[INPUT]

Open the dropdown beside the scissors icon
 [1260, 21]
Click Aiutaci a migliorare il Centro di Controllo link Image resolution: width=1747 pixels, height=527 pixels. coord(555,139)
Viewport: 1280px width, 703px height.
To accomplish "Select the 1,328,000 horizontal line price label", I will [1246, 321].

[/INPUT]

# EXERCISE AIM
Each record should be transcribed exactly as it was written.

# ANSWER SECTION
Open the dropdown beside the scissors icon
 [1260, 21]
Click Aiutaci a migliorare il Centro di Controllo link Image resolution: width=1747 pixels, height=527 pixels. coord(555,139)
Viewport: 1280px width, 703px height.
To accomplish "Select the 1,328,000 horizontal line price label", I will [1246, 321].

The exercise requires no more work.